Over 150 years later, that same secrecy has helped the Underground Railroad become so romanticized and mythologized that people often visualize it in ways that were far different from reality. Before the American Civil War eliminated slavery, it was a fixture in North America for over 200 years, and by 1850, a trained slave was worth approximately $2,500, around 10 times the sum of a typical annual salary in that day. As a result, the economic dependence on slavery in the South was an extreme one, and in the wake of the Fugitive Slave Act, Black people in the North were under constant pressure to defend their “credentials” to bounty hunters and owners. Between the value of slaves in America, rising abolitionist sentiment at home and overseas, and political debates promoting or hindering the movement toward equality, the era in which the Underground Railroad operated cannot be easily fit into a concise body of principles, actions, or geography.
Although the slave systems required the continual use of force and coercion, as well as the harsh punishment of any rebellion, slaves were not a helpless labor force terrorized into obedience and docility. Slaves resisted and sometimes rebelled, and over the centuries there were thousands of slave rebellions of varying sizes. Slaves commonly resisted in many ways, such as sabotaging their tools and the crops they were tending, but much more rarely slaves violently rebelled, which were for the most part put down with extreme violence.

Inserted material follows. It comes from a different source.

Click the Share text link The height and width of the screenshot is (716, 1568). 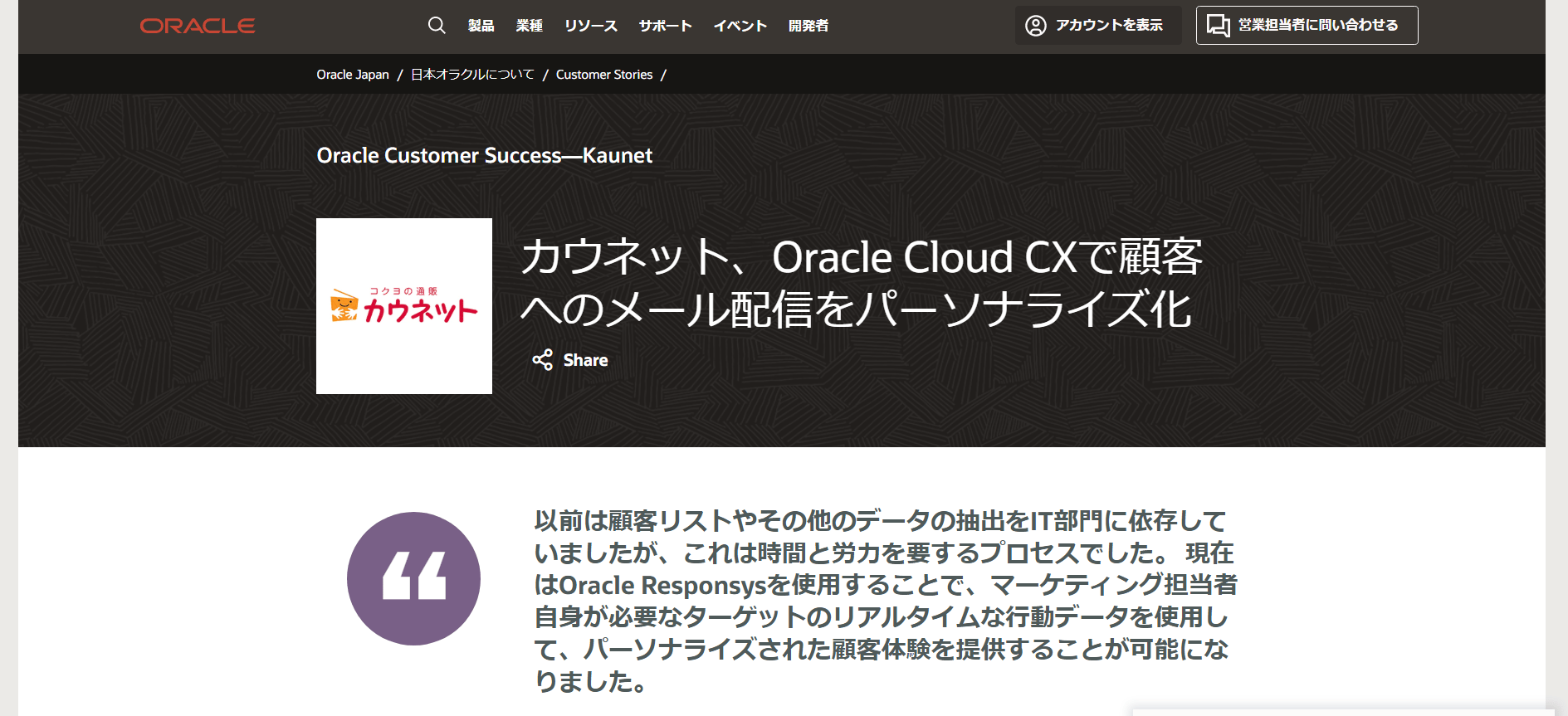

Of course, a fairly common form of resistance was running away and seeking hiding places in environments where slave catchers experienced difficulty. Slaves who ran and hid out, or who made their own settlements, were called maroons, from the Spanish word cimarron, which means “wild” or “untamed”. The term that historians commonly use to describe this is marronage, adapted from the French word maron, meaning the same as maroon. Marronage took two forms, grand and petty. Grand marronage was permanent, with escapees joining together to establish lasting settlements in inaccessible areas in mountains and swamps, sometimes preferring death rather than being caught and enslaved again (Howard 33).
Petit marronage, on the other hand, was temporary. In these cases, slaves ran away for a time, living in isolation in the woods, temporary camps, or perhaps aided by maroons. Petit marronage was usually for a short time, perhaps a few days or a few weeks, with the slaves intending to return. They typically left because an overseer was being too cruel, or to visit relatives on another plantation. Typically, they hid in the woods not too far away, and they were often helped by slaves from the same plantation who chose not to try to escape. Slaves usually had some idea of where runaways might be encamped and were sometimes aware of maroon settlements.